Meint Ihr, es hat 12 sensationelle Freitage in Folge gegeben und dann kam Freitag der 13. und hat voll abgeschissen? Oder warum ist der heutige Tag verdammt dazu, rot im Kalender angestrichen zu werden und Menschen laufen extra vorsichtig über die Autobahn?
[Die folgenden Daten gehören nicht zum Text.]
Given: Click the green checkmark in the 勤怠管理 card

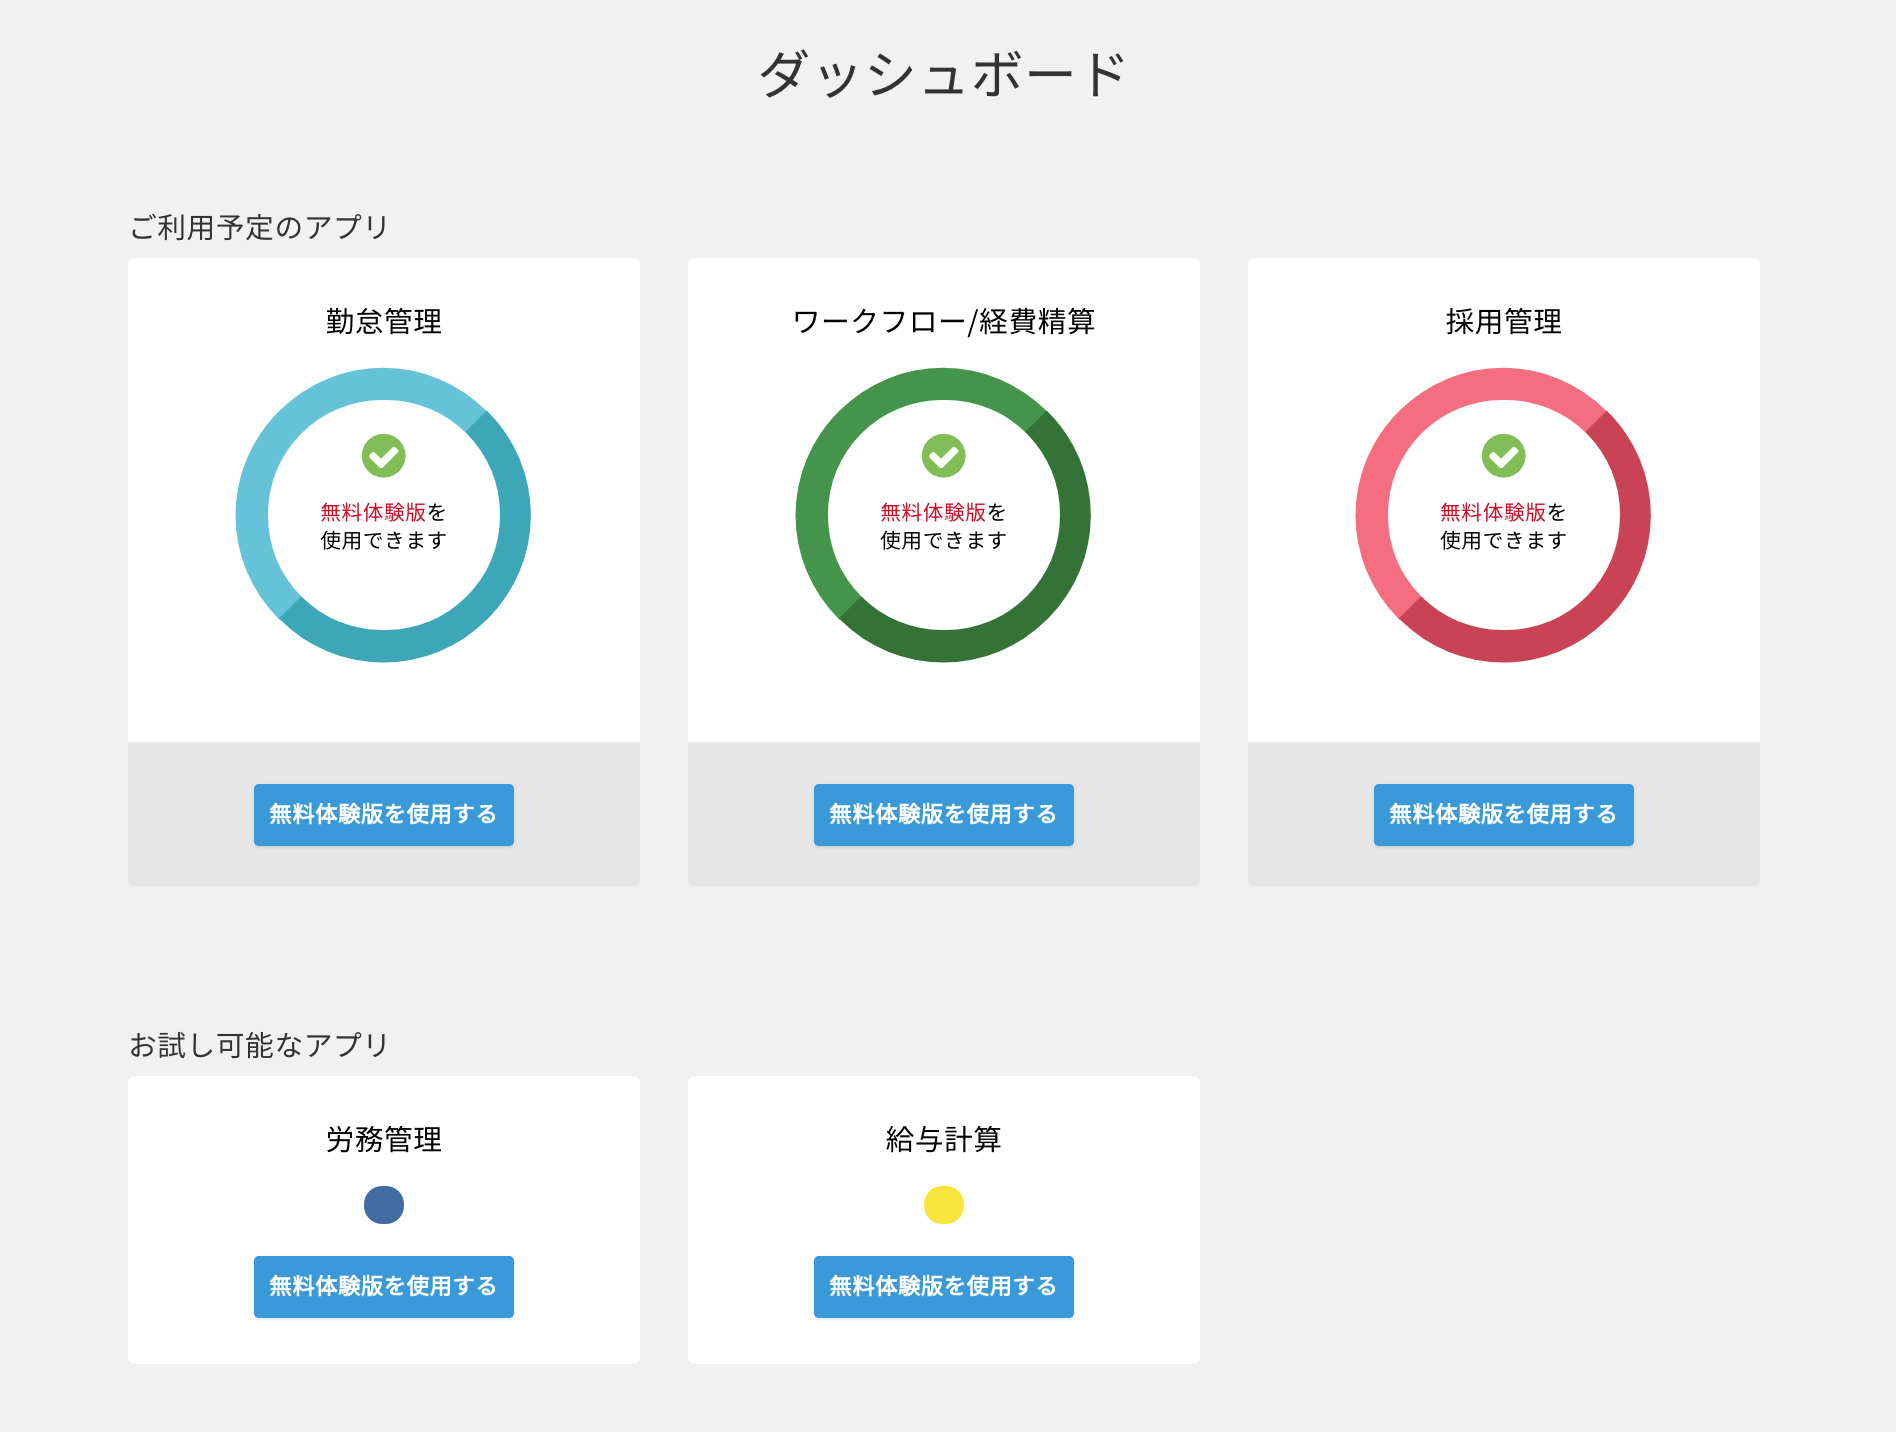Looking at the screenshot, I should click(383, 456).
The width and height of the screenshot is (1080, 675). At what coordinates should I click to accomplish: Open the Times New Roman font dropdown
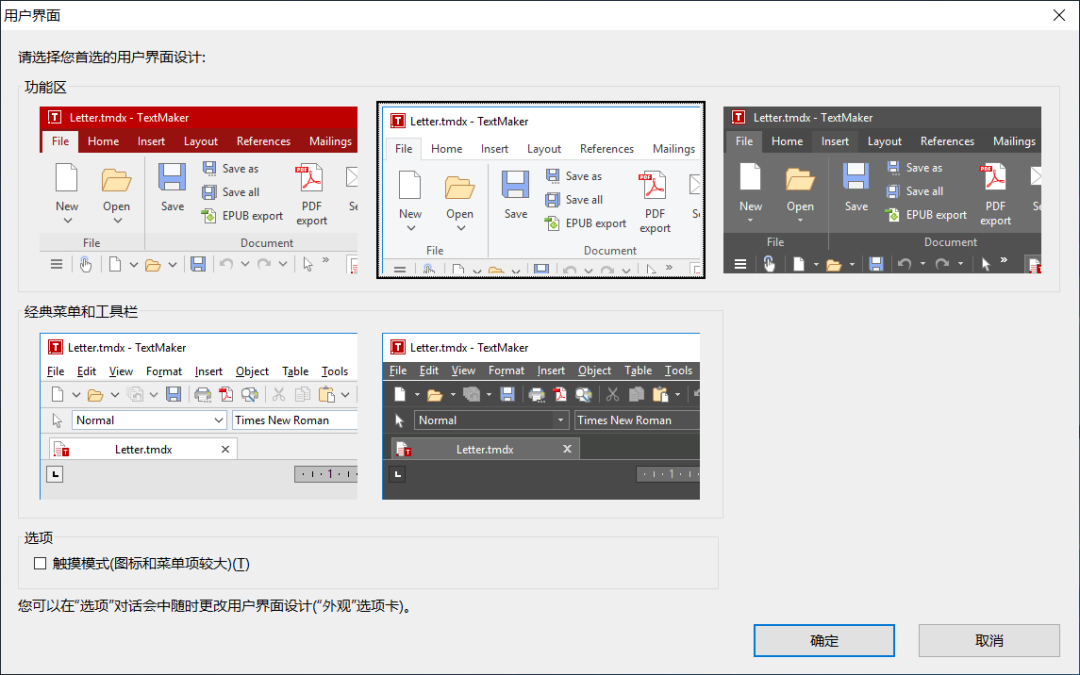click(x=294, y=420)
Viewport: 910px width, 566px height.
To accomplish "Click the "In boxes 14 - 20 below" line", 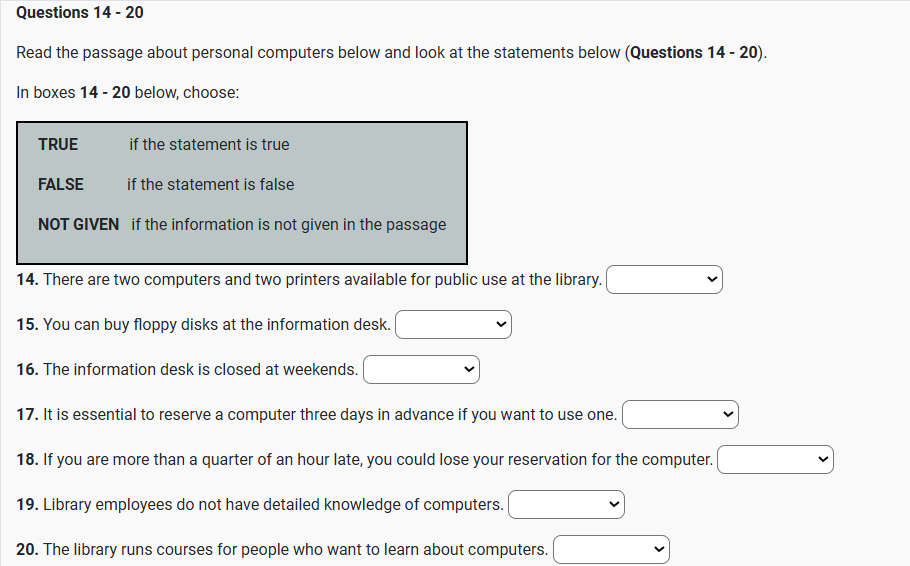I will pyautogui.click(x=128, y=92).
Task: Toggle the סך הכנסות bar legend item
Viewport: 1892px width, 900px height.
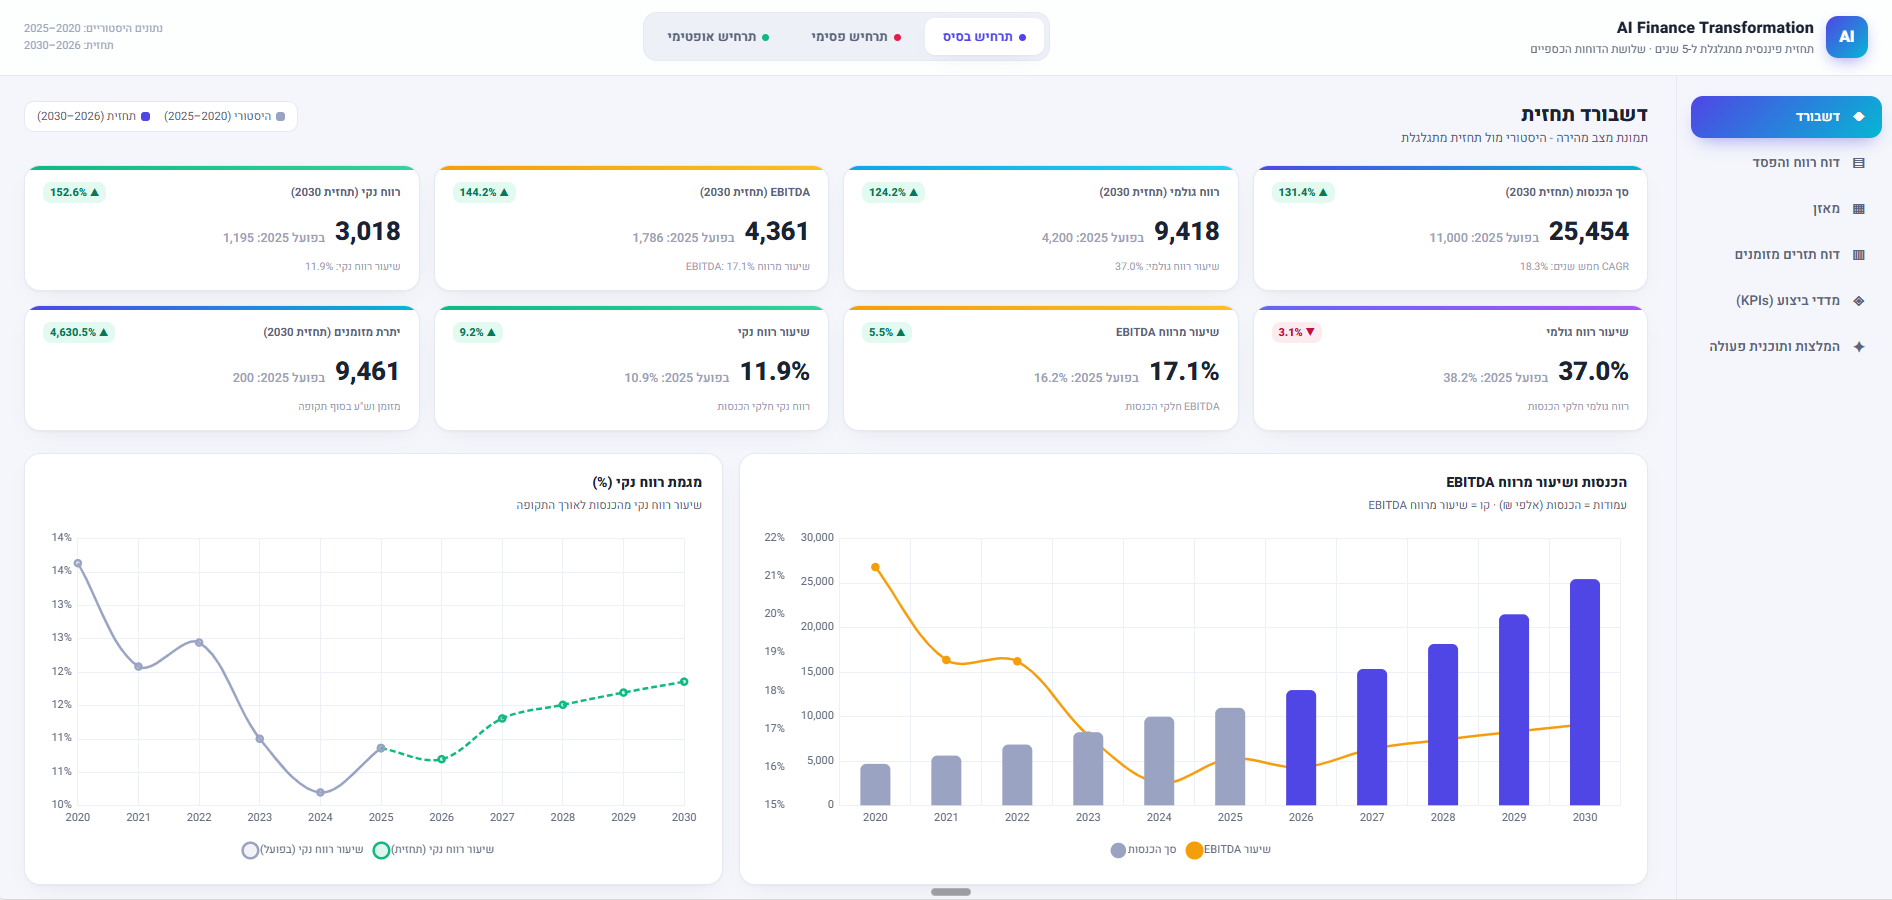Action: pyautogui.click(x=1143, y=850)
Vielleicht sollte man den Tag ja lieber feiern, anstatt von Unglück auszugehen. Vielleicht gab es früher nur an jedem 13. Freitag Wochenende? Oder es wurde gewaschen oder es durfte gelacht werden? Man muss ja nicht immer so negativ sein. Ich mein, manche Bands haben auch mehere Versuche gebraucht, bis was Ordentliches aus den Instrumenten herusgesprungen ist. Ob das dann gut war, sei dahin gestellt. Aber stellt Euch mal vor: Sum 1 – 40 waren noch schlechter. Oder Blink 1 – 181. Das nennt man Ausdauer. Oder Verzweiflung.

Da lobe ich mir Schedule 1, die haben das direkt beim ersten Anlauf geschafft, eine tolle 12″ mit 6 Songs aus dem Proberaum in Vancouver auf den Markt zu blasen. Auf dem Debüt kommen ein paar Post-Punkige Klänge aus Gitarrengeplinker und Gesang mit viel Hall zusammen und verschmelzen mit einer Best-of-80er-Jahre-Basslauf-Mischung zu tanzbarem Wave Post Punk, der sowohl in dunkleren Kellern für dunklere Gestalten aufgelegt werden kann, als auch bei eintönigen Arbeiten im Büro als Unterstützung dazu dienen vermag, den Schreibtisch samt Chef aus dem Fenster zu schmeißen. Melodie, Aggressivität, Spaß. Erster gültiger Versuch und direkt eine gute Platte. Toll.

Sabotage Records und Dirt Cult Records. Gibt es auf buntem Vinyl zu kaufen und bei Pils Records in Kanada sogar auf Kassette, aber warum sollte man. Ich habe ja den Film nie gesehen und mir erst vor ein paar Jahren mal Halloween angetan. Der war gar nicht schlecht. Hm. Vielleicht weiß ich jetzt, was ich mit den Kindern heute Abend mache. Cool.